Fitting an Impossible Ideal

I have never been in such a pressure cooked environment in my life. Two more SATs, APs, final exams, and final papers all converge over the next 6 months. Seniors are getting rejected from colleges and, amazingly, you only hear about the couple dozen kids who are going Ivy League. Yesterday, the San Francisco Chronicle did a front page story on the results from the SAT I and tens of thousands of others took last month. My college counselor was quoted extensively in addition to a mini-profile of a guy in my class who got a perfect score of 2400 – 1 of 100 in the country. What are lunch time discussions? People printing out US News rankings; people saying they just want to become a lawyer and make money; people blurting out “Geeze, if so-and-so had perfect SATs and 4.0 GPA and got waitlisted from Harvard, what are they looking for?” My classmate Elena Butler summed up her gripes in this eloquent post:

It’s dehumanizing. At times, I feel like I’m just another case study. My scores, my grades, even my extracurriculars/interests (that supposedly make me unique) just make me more like everyone else. In other words, all my curiosity, passions, and energy now seem two-dimensional.

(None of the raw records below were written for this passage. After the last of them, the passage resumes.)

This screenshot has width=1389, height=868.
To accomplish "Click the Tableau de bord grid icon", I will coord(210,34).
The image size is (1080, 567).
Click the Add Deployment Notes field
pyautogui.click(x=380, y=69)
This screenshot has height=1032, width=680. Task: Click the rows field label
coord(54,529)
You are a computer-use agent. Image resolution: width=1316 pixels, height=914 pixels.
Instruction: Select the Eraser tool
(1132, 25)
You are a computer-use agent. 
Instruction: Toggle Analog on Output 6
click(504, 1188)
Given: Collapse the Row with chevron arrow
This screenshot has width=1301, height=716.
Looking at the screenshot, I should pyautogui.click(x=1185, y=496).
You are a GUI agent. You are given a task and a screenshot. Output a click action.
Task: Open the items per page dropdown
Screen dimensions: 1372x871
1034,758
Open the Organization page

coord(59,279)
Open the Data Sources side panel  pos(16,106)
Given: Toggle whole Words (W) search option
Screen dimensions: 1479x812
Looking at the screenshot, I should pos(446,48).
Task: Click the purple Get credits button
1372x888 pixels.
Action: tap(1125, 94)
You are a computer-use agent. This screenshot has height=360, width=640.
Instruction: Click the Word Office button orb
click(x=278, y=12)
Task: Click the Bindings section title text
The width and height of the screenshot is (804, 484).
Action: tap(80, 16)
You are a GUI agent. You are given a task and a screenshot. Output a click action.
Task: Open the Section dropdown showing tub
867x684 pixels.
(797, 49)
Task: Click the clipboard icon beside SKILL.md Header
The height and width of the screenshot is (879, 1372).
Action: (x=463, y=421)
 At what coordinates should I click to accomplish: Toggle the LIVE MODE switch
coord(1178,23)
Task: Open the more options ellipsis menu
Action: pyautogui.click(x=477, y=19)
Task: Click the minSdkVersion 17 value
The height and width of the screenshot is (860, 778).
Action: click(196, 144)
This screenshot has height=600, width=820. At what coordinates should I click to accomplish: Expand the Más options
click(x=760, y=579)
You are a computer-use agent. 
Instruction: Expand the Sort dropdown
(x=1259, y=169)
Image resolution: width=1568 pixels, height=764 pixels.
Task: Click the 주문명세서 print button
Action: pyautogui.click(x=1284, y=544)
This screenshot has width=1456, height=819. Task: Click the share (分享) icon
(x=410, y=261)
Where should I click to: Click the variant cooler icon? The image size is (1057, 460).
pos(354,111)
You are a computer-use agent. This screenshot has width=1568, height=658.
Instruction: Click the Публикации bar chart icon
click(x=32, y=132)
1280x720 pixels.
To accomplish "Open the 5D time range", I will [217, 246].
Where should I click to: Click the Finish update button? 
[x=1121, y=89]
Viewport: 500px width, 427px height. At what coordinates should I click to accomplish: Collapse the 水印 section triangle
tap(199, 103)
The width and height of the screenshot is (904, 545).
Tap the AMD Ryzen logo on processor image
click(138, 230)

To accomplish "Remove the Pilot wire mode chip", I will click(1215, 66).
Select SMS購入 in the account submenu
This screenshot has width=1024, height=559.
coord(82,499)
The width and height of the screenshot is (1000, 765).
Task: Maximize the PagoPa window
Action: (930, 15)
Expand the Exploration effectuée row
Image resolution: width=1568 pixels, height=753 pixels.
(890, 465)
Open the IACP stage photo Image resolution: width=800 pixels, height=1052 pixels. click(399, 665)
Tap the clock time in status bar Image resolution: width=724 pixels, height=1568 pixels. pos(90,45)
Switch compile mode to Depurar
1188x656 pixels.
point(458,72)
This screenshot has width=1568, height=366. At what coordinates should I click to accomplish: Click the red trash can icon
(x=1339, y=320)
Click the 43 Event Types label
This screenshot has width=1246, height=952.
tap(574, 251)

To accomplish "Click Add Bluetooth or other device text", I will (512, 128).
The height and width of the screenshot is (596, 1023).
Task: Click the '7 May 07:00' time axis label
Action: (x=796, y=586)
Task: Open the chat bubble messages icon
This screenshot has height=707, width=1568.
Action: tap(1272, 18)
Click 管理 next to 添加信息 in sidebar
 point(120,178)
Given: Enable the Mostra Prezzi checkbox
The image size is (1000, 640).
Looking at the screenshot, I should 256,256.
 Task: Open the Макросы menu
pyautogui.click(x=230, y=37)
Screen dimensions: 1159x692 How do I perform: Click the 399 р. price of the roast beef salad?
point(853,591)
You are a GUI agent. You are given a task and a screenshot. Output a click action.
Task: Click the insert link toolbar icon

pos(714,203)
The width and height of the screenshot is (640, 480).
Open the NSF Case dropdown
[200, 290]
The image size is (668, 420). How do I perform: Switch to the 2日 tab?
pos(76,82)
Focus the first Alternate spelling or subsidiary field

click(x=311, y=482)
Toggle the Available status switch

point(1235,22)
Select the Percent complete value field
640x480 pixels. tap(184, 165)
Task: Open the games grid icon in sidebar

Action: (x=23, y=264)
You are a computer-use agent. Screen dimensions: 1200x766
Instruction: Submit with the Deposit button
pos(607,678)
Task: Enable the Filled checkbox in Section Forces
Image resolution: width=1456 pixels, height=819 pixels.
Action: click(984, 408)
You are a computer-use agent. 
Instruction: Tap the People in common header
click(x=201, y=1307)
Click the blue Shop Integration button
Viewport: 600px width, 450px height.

I can’t be the kid who is an athlete and a musician, has straight A’s, a 2400, and a life (though I can be his best friend). Instead, I’ve realized that I want nothing more in my life than to effect change, either through an idea, invention, or discovery. But right now, I feel boring. I think this is because the college process has fostered in me the desire to fit an impossible ideal.

I only hope this desire does not recur in my life–after all, it’s nonconformity, not conformity, that wins out in the end.